ESTRANGESTERS
Chapter
Four
…
The door of the Lane house opened to reveal a rumpled, semiconscious Jane, clutching a mug of steaming coffee and squinting in the sunlight. "Dobré ráno, môj priateľ," Daria greeted her.
"Nrg?" Jane squinted harder and took a pull on her coffee mug.
Daria smiled. "That's 'good morning, my friend' in Slovakian."
"Oh. Well, buenas dias, mi amiga. That's 'Dobré ráno, môj priateľ' in Spanish." Jane took another gulp of coffee. "You speak Slovakian?"
"Not really. I just picked that up somewhere."

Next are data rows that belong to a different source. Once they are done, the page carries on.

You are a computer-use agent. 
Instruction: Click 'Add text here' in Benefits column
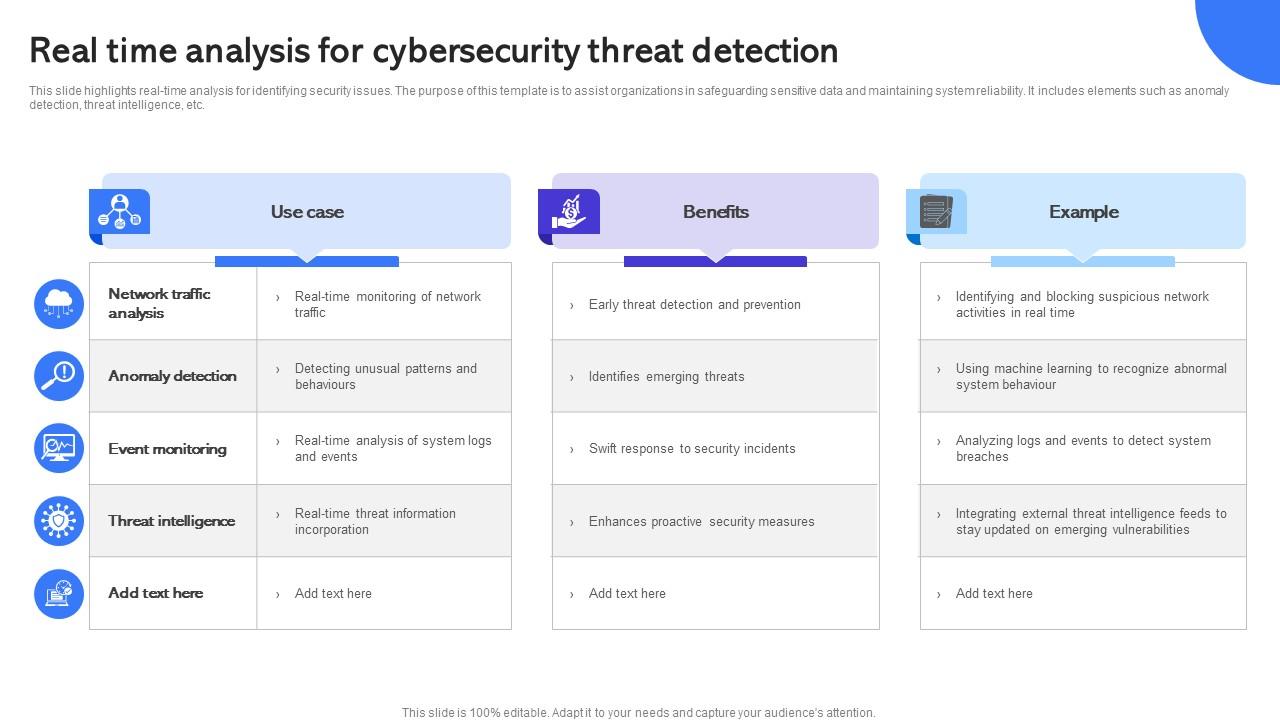click(x=627, y=594)
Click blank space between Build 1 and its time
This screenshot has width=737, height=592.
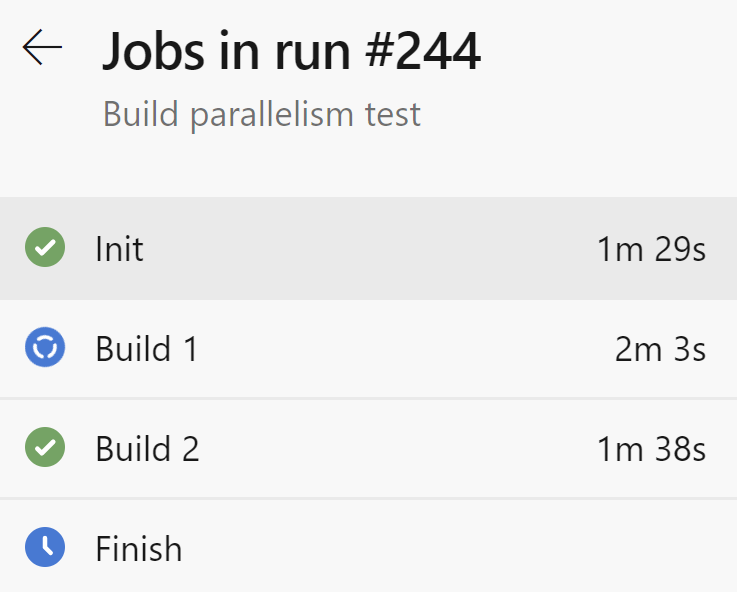pos(400,349)
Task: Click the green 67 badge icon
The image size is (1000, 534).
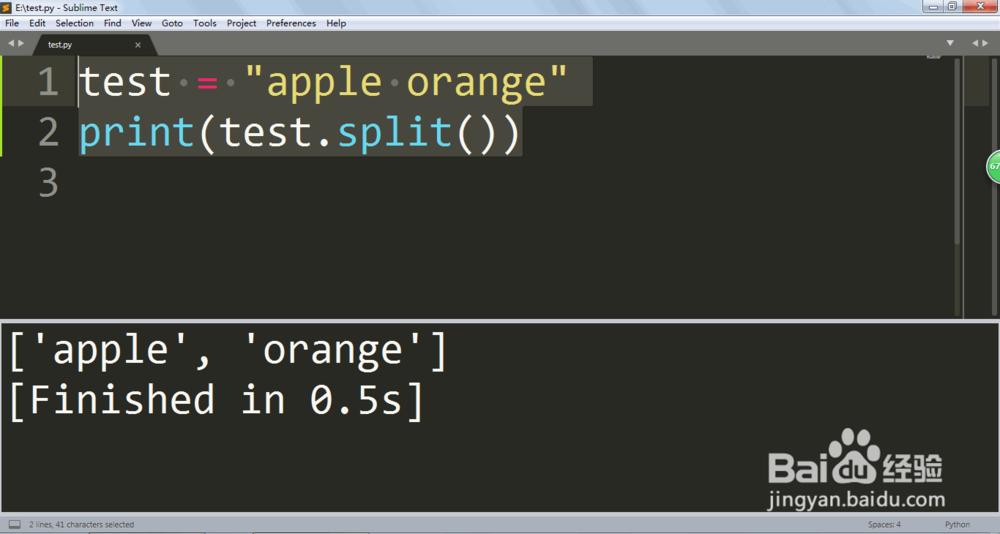Action: [x=994, y=167]
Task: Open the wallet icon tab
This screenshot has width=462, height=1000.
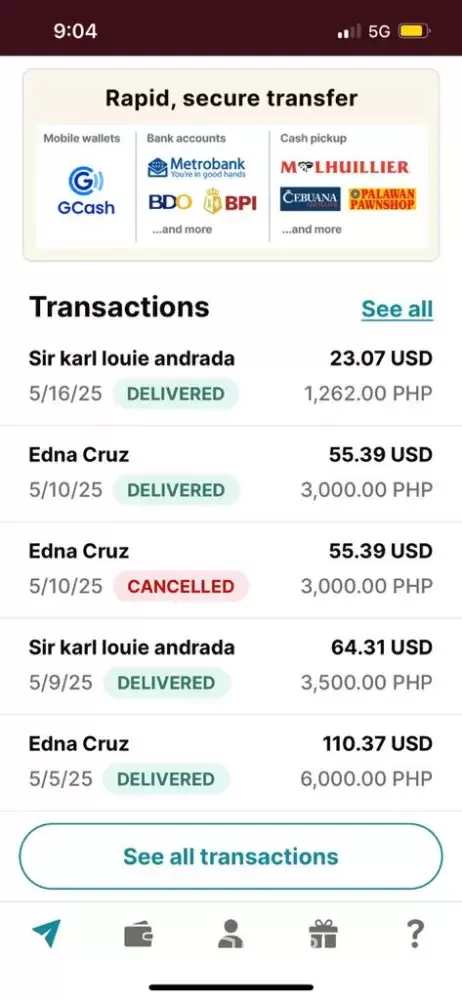Action: coord(138,935)
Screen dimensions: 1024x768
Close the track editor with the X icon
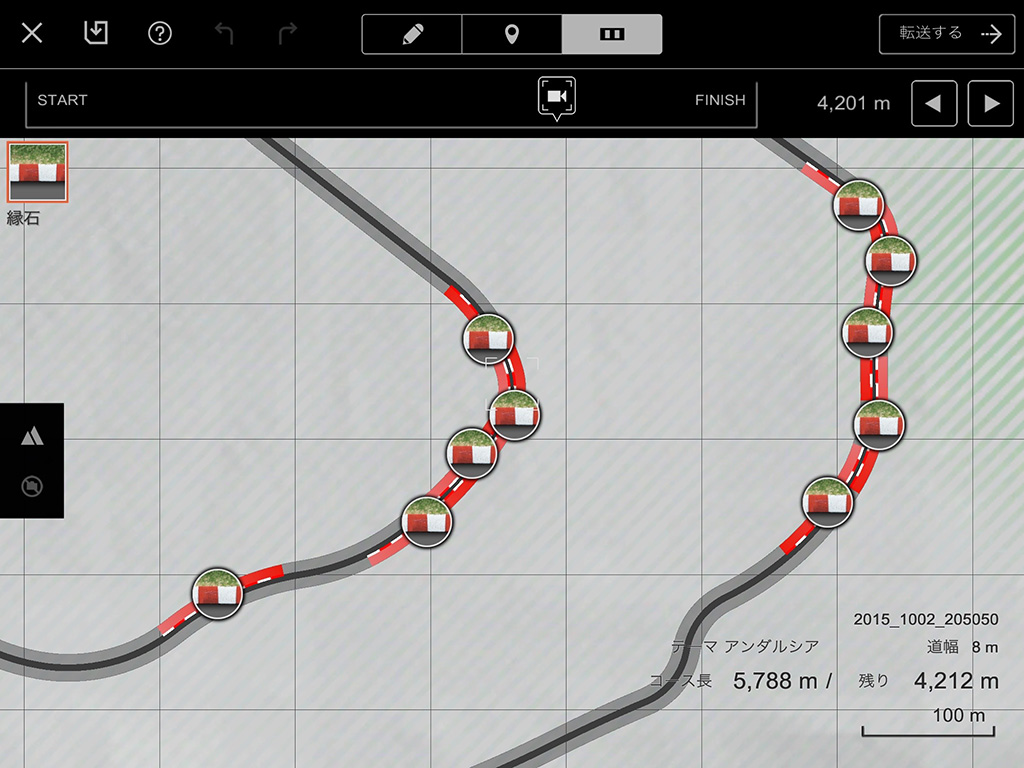coord(32,33)
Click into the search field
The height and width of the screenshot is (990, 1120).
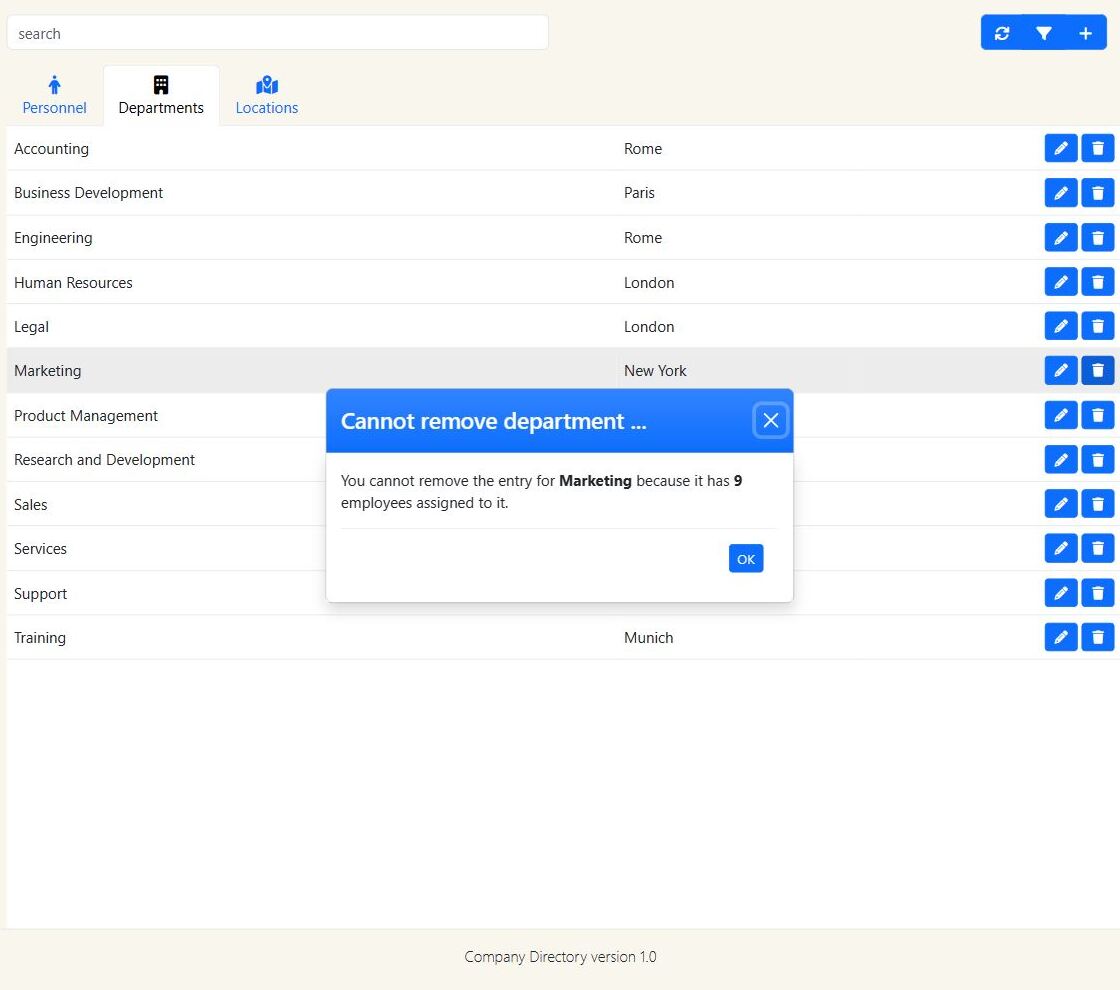click(277, 33)
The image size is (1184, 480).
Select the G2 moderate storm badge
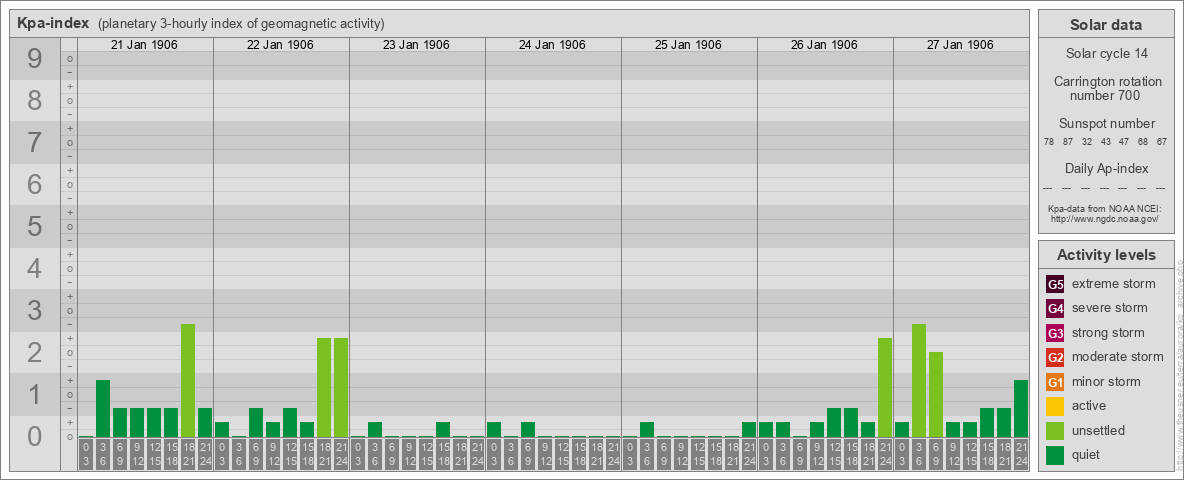point(1055,357)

"Ah. Well, come in for a minute while I rake my hair."
…
As they headed toward school, Daria observed, "You didn't get your full eight last night, did you?"
Jane snorted. "Not hardly. Spiral played till after two at McGrundy's. A couple of tables of drunks got to throwing money at them. But you look pretty cheerful this morning."
"I was just thinking about dinner last night. You should have stayed. I made steam come out of Quinn's ears."
"Sorry I missed it. Maybe you can do it again for me sometime."
"I suppose I could. But I might have to pay for my fun today. At school she's got her zombie army."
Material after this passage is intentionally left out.